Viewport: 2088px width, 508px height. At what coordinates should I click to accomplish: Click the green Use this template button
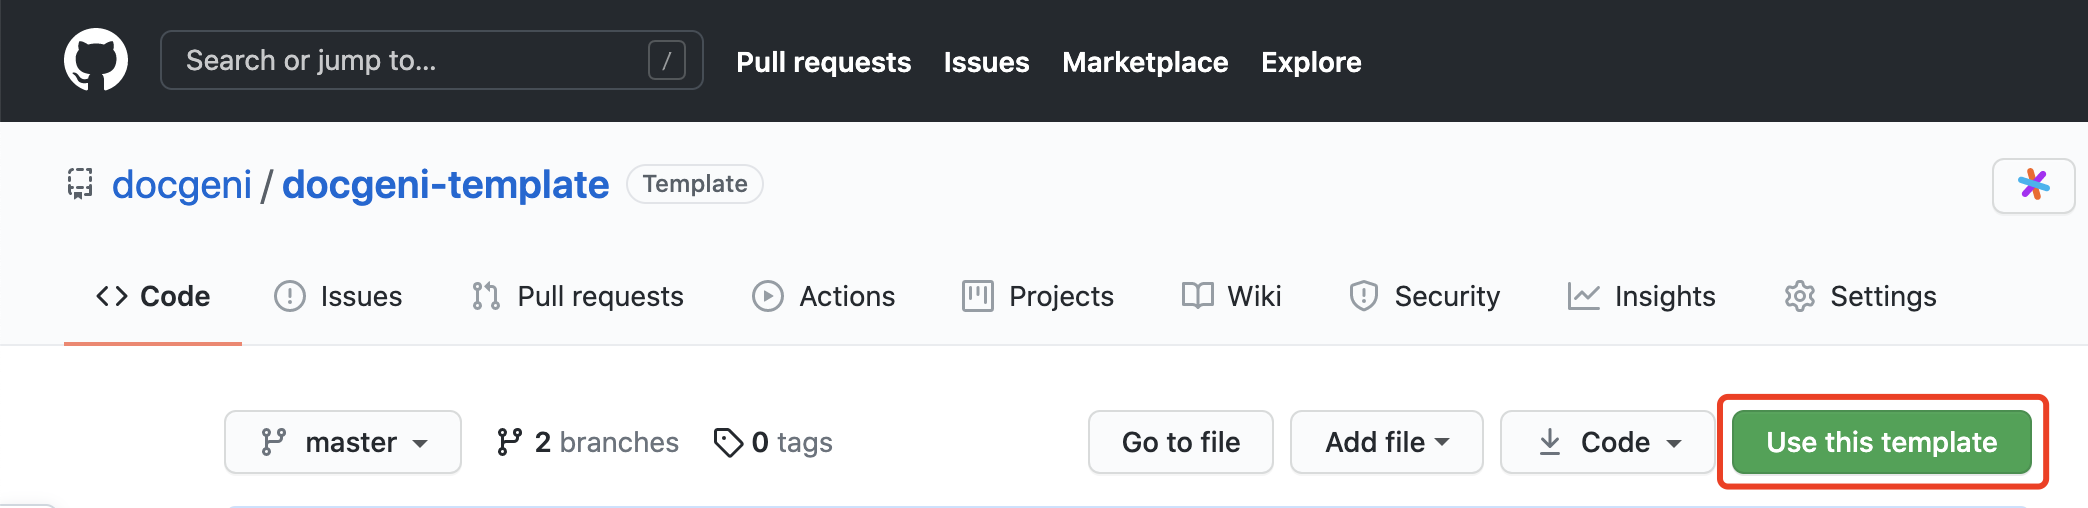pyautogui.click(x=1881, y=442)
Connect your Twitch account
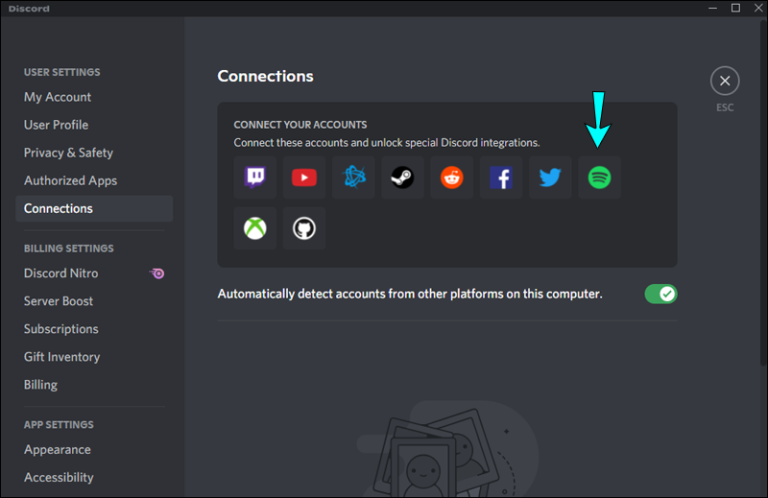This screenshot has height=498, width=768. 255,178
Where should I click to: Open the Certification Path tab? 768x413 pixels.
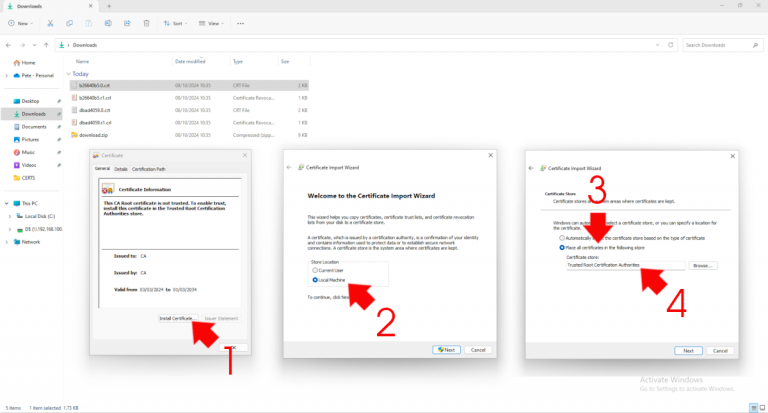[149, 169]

* Your task: Pictures aside, reproduce all of the material above without alteration.

* Response:
Viewport: 2088px width, 508px height. At what coordinates should I click to accomplish: Click the green Use this template button
pyautogui.click(x=1881, y=442)
Connect your Twitch account
This screenshot has height=498, width=768. 255,178
Where should I click to: Open the Certification Path tab? 768x413 pixels.
[149, 169]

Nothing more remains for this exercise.